The beginner version was not just replacing the base-malt in the original recipe with malt extract. The entire recipe was reformulated to be as easy to brew as possible. The grist was all extract, not even a small amount of specialty grains to steep. Instead of pitching a large starter of liquid yeast, the recipe took one small packet of Nottingham dry yeast. After fermentation the beer was bottled and bottle conditioned.
The finished beers were vaguely similar, but quite different. The beers illustrate the pros and cons of extract and all-grain brewing.
The beginner version is on the left, the for lack of a better term advanced version is on the right. Both beers finished with brilliant clarity. The beginner version with extract is noticeably darker which exposes one of the limitations of malt extract. It is a byproduct of the production of extract at the factory. The beer will taste the same, you just can’t necessarily make “golden suds” if you are using extract exclusively.
The advanced version had a crisp hop aroma, complimented by a cracker-like aroma from the malt. The beginner version had more of an estery aroma from the ale yeast with a slight perception of alcohol. The relatively high strength of the beer probably caused the wort’s temperature to increase during fermentation causing more ale-like aromas and flavors.
The advanced version had a clean and crisp flavor. It tasted like a fresh, Euro lager. It was decidedly light bodied. When brewing all-grain a brewer has much more control over the body of the beer than with extract brewing. The beer also finished much lighter than I had intended due to our poor brew-house efficiency. That is we did not extract as many fermentable sugars from the grain as we had expected.
Efficiency was not an issue with the beginner version since the extract already has all the sugars extracted. This made the beer decidedly maltier than the advanced version. There is a green apple flavor, not necessarily acetaldehyde, but it did give the beer a different flavor. The medium body and noticeable alcohol reminded me a little of Bud Ice.
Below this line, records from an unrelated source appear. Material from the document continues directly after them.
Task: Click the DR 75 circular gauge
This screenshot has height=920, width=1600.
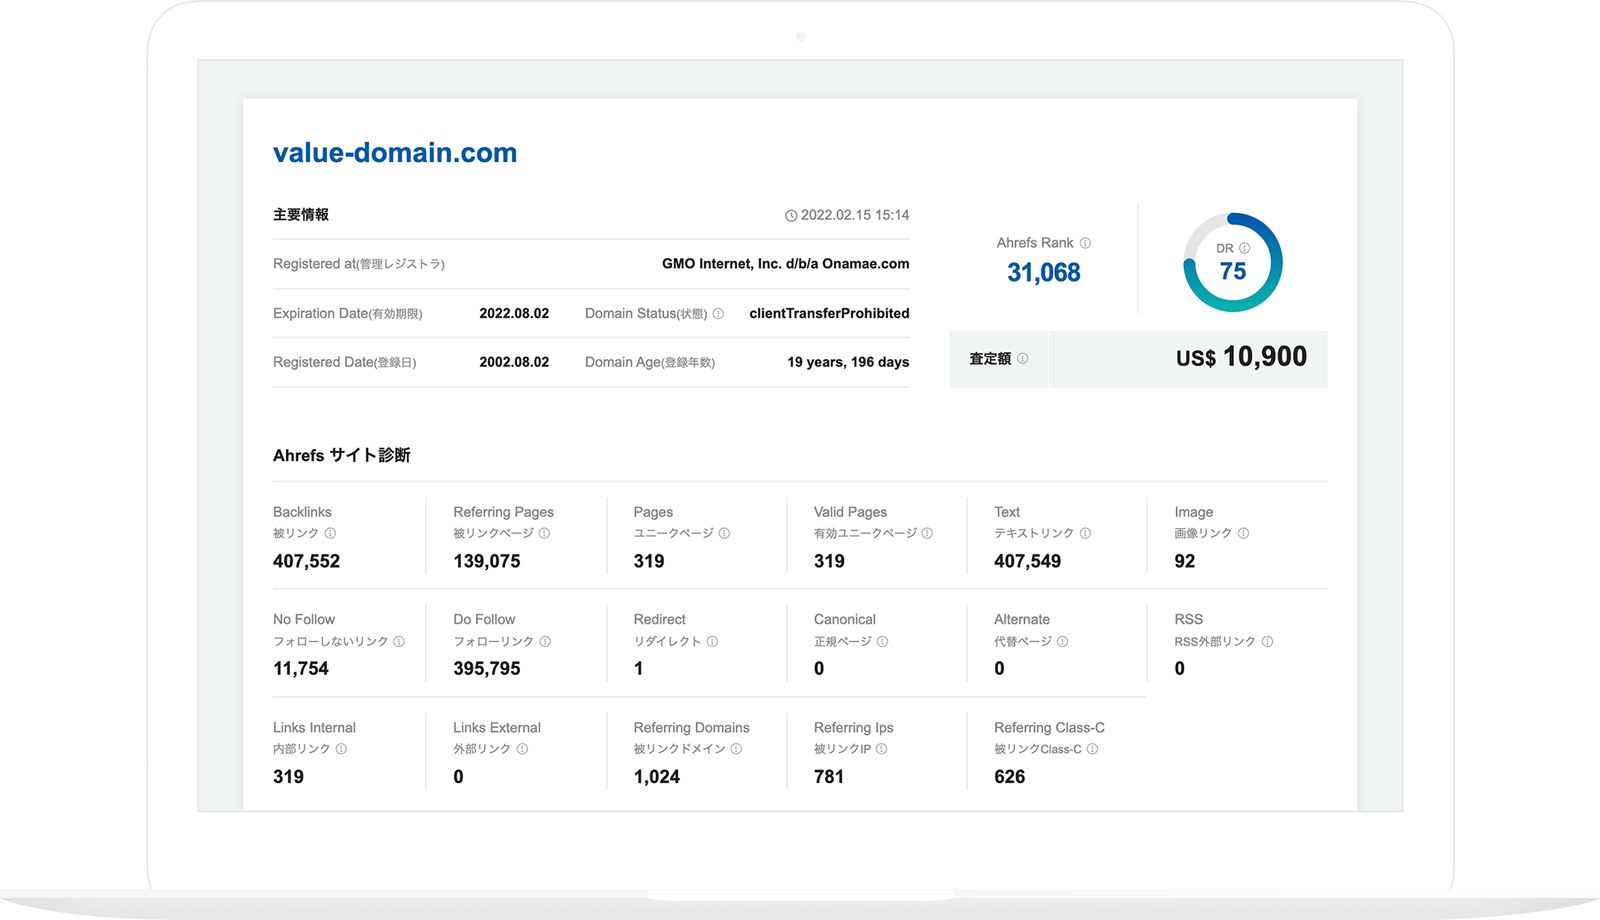Action: pos(1232,263)
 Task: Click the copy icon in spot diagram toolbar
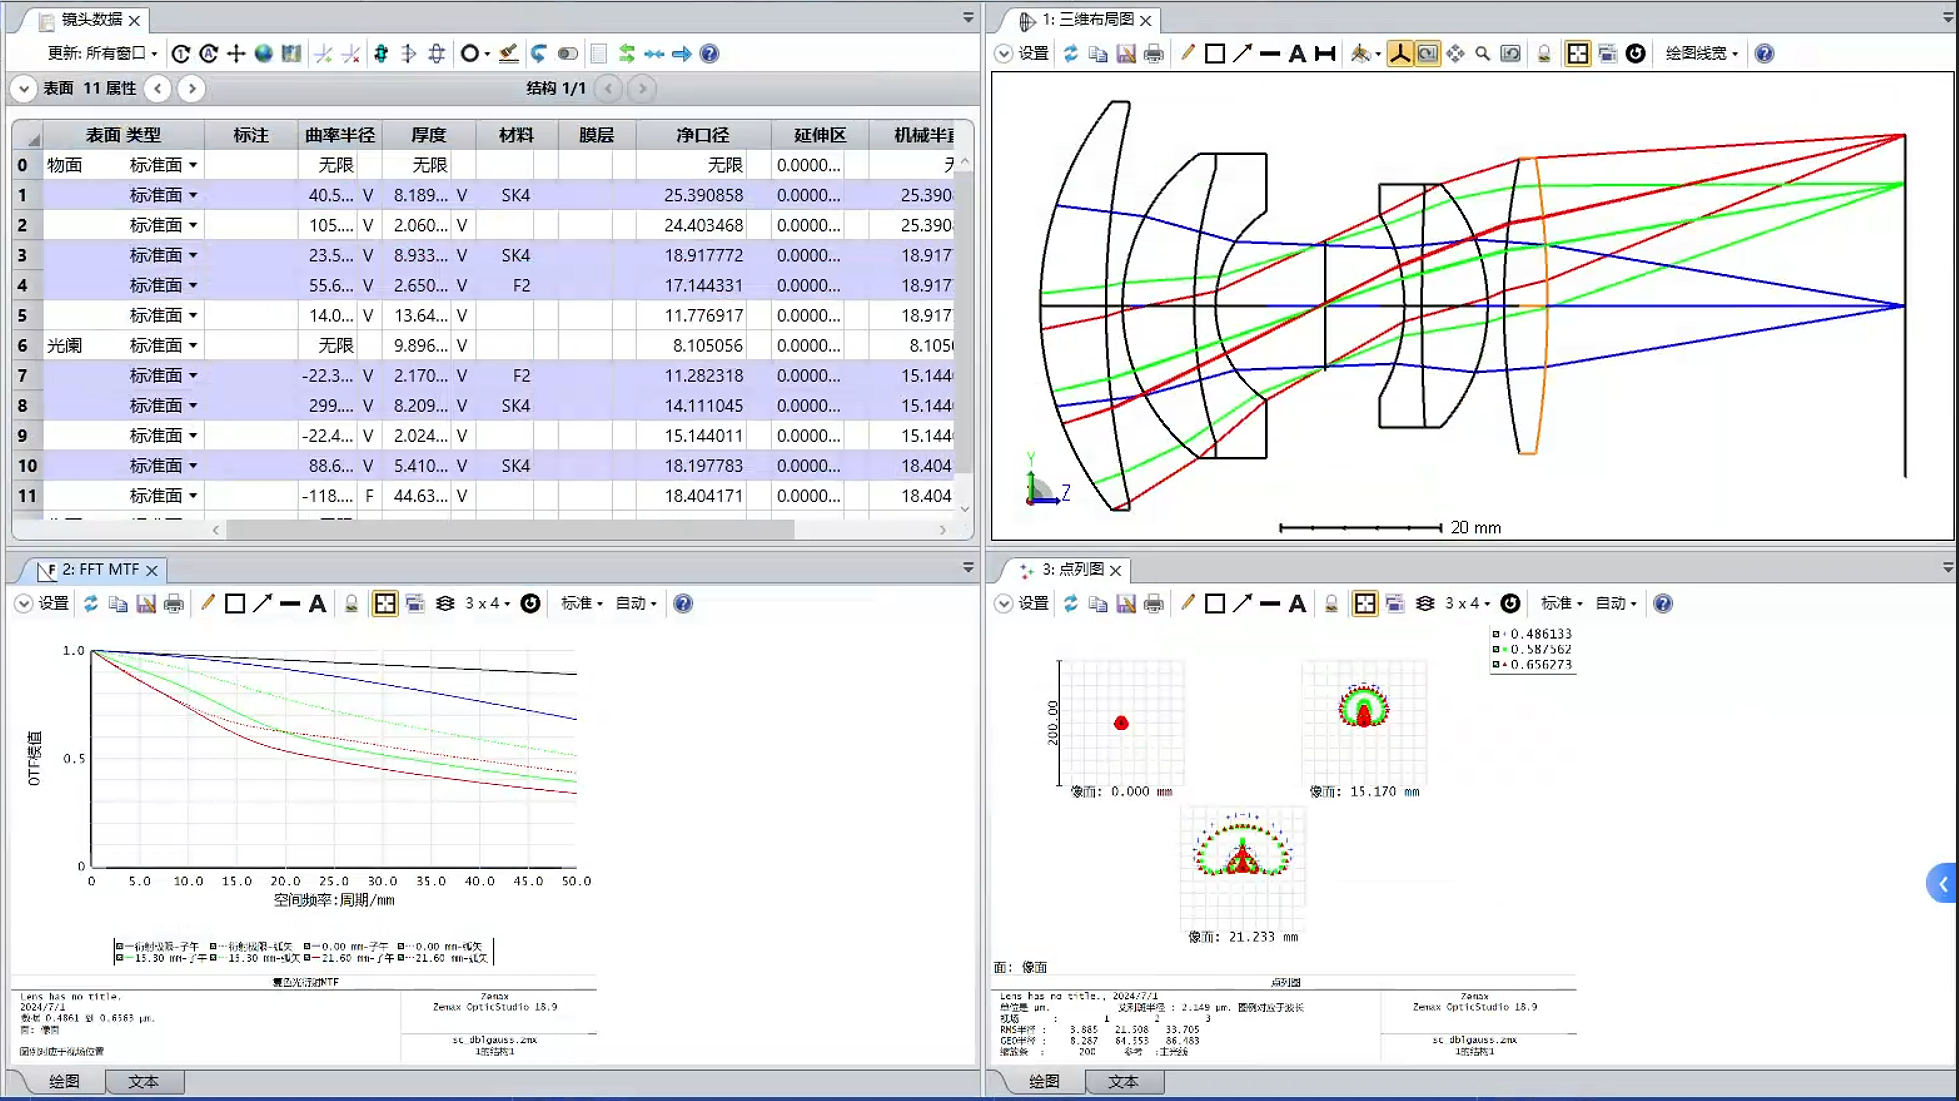(1098, 604)
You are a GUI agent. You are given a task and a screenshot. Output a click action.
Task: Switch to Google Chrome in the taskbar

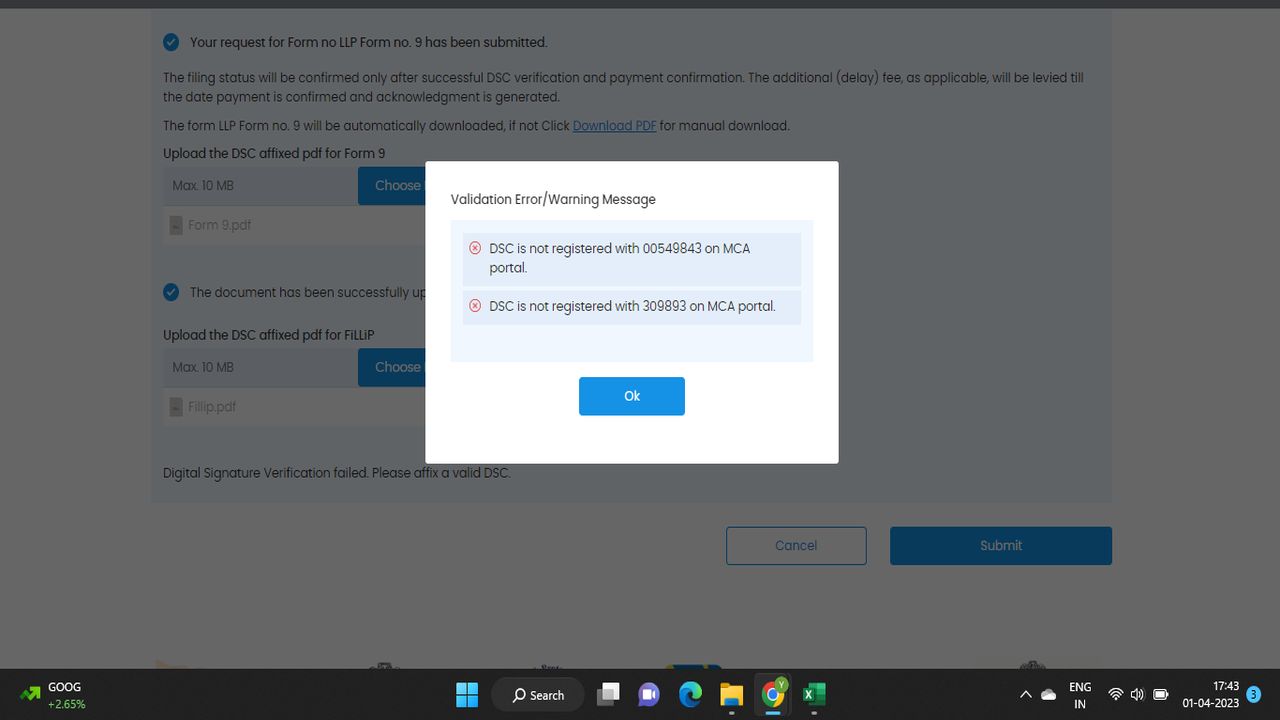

In hindsight the extract could have been dialed back a bit. A swamp cooler like I used when brewing The Sustenance would have helped make sure the fermentation temperature was at the lower end of the yeast’s range and given the beer a cleaner flavor. This isn’t to say the beer is bad, it just could have been better with a couple of adjustments.
After we brewed the Pa Lager my dad told me that Pa Chalifour actually dabbled in brewing himself with one of his neighbors. Homebrewing was probably still illegal in those days. I can only imagine what kind of beers they brewed and what kind of ingredients they used. It just makes brewing a beer in his memory that much more appropriate!